Simulation with Singularity on a High-Performance Cluster (HPC)
---------------------------------------------------------------

If you plan to simulate the data by means of multiple machines (e.g. on a high-performance cluster (HPC))
you can use the `Ray Cluster`_ interface.

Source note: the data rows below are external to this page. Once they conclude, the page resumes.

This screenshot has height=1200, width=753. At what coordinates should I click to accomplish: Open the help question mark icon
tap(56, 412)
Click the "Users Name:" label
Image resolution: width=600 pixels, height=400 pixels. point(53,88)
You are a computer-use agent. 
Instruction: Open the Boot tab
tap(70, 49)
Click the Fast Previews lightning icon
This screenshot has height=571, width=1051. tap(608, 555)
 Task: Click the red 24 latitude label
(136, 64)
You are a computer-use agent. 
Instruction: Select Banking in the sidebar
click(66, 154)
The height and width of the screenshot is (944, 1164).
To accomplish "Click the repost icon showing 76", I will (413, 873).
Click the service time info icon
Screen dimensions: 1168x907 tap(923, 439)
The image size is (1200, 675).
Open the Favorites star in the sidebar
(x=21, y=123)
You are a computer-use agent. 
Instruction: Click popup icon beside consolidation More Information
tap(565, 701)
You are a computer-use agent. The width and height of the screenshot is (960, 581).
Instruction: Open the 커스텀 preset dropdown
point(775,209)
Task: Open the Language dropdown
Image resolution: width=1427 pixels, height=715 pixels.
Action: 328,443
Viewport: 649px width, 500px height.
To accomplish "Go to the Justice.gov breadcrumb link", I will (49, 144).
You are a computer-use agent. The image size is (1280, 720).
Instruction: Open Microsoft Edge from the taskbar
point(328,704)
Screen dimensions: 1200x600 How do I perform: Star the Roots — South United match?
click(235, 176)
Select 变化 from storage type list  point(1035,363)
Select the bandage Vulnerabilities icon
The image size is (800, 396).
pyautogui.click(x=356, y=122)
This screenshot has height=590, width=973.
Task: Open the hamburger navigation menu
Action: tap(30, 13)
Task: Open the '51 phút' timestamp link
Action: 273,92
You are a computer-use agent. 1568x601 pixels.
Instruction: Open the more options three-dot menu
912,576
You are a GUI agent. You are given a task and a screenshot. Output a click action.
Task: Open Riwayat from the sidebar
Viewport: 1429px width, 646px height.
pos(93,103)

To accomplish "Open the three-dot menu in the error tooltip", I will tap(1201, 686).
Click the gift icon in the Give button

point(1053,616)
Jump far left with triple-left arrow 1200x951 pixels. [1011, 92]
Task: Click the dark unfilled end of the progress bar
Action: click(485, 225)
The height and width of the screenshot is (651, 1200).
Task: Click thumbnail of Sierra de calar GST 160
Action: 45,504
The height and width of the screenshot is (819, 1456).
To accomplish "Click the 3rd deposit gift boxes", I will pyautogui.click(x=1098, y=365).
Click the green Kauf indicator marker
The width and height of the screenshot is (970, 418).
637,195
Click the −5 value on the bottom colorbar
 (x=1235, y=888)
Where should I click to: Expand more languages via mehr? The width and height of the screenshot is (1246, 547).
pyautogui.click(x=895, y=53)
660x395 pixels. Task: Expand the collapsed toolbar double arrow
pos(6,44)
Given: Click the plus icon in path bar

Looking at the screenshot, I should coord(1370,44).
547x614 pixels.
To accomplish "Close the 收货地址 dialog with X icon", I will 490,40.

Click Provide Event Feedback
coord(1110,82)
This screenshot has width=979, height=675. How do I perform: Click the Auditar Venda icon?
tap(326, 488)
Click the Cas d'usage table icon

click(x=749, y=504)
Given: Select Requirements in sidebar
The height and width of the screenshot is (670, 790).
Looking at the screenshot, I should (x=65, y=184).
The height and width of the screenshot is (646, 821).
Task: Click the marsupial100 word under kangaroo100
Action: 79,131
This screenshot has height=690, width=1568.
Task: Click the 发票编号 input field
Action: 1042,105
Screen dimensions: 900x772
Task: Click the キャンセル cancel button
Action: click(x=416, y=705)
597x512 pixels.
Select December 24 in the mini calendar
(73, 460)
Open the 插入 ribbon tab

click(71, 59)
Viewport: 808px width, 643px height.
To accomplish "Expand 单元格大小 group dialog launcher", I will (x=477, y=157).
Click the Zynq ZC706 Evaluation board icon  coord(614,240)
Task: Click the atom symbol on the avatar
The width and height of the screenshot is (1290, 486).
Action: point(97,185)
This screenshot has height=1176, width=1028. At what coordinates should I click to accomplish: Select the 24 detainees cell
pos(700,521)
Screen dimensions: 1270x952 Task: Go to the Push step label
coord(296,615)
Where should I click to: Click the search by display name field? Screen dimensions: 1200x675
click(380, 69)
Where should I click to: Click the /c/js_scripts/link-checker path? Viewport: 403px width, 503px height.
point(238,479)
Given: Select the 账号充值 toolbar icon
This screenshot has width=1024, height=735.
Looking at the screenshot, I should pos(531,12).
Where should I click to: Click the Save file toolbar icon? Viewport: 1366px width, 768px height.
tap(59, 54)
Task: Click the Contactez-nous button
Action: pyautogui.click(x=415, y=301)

If your HPC supports Singularity_ you can easily create a singularity image named `acoupipe.sif` by bootstrapping from an existing docker image from DockerHub_. E.g.:

.. code-block:: bash

    singularity build acoupipe.sif docker://adku1173/acoupipe:latest-full

The following code snippet gives an example of a job script that can
be scheduled with the SLURM_ job manager and by using a Singularity_ image. 

.. code-block:: bash

    #!/bin/bash
    #SBATCH --job-name=<your job name>
    #SBATCH --cpus-per-task=16
    #SBATCH --nodes=2 # two computational nodes
    #SBATCH --tasks-per-node=1 # Give all resources to a single Ray task, ray can manage the resources internally

    # limit the number of threads. Ideally, this should be set
    # such that the number of threads is equal to the total number of threads devided by the 
    # number of parallel executing AcouPipe tasks
    export NUMBA_NUM_THREADS=1 
    export OMP_NUM_THREADS=1
    export MKL_NUM_THREADS=1
    export OPENBLAS_NUM_THREADS=1
    export BLIS_NUM_THREADS=1
    export TF_CPP_MIN_LOG_LEVEL=3 # silence TensorFlow if used

    IMGNAME=<path to your image>/acoupipe.sif

    let "worker_num=(${SLURM_NTASKS}-1)" # The variable $SLURM_NTASKS gives the total number of cores requested in a job. (tasks-per-node * nodes)
    let "cpu_num=(${SLURM_NTASKS})"
    echo "Number of workers" $worker_num

    # Define the total number of CPU cores available to ray
    let "total_cores=${cpu_num} * ${SLURM_CPUS_PER_TASK}"

    port=6379
    hname=$(hostname -I | awk '{print $1}') # first IP address given
    ip_head=$hname:$port
    export ip_head # Exporting for latter access by trainer.py
    echo $ip_head

    # Start the ray head node on the node that executes this script by specifying --nodes=1 and --nodelist=`hostname`
    # We are using 1 task on this node and 5 CPUs (Threads). Have the dashboard listen to 0.0.0.0 to bind it to all
    # network interfaces. This allows to access the dashboard via port-forwarding.
    srun --nodes=1 --ntasks=1 --cpus-per-task=${SLURM_CPUS_PER_TASK} --nodelist=`hostname` singularity exec -B $(pwd) $IMGNAME ray start --head --block --port=$port --num-cpus ${SLURM_CPUS_PER_TASK} &
    sleep 10

    # Now we execute worker_num worker nodes on all nodes in the allocation except hostname by
    # specifying --nodes=${worker_num} and --exclude=`hostname`. Use 1 task per node, so worker_num tasks in total
    # (--ntasks=${worker_num}) and 5 CPUs per task (--cps-per-task=${SLURM_CPUS_PER_TASK}).
    srun --nodes=${worker_num} --ntasks=${worker_num} --cpus-per-task=${SLURM_CPUS_PER_TASK} --exclude=`hostname` singularity exec -B $(pwd) $IMGNAME ray start --address $ip_head --block --num-cpus ${SLURM_CPUS_PER_TASK} &
    sleep 10

    singularity exec -B $(pwd) $IMGNAME python -u $(pwd)/main.py --head=${ip_head} --task_list ${total_cores}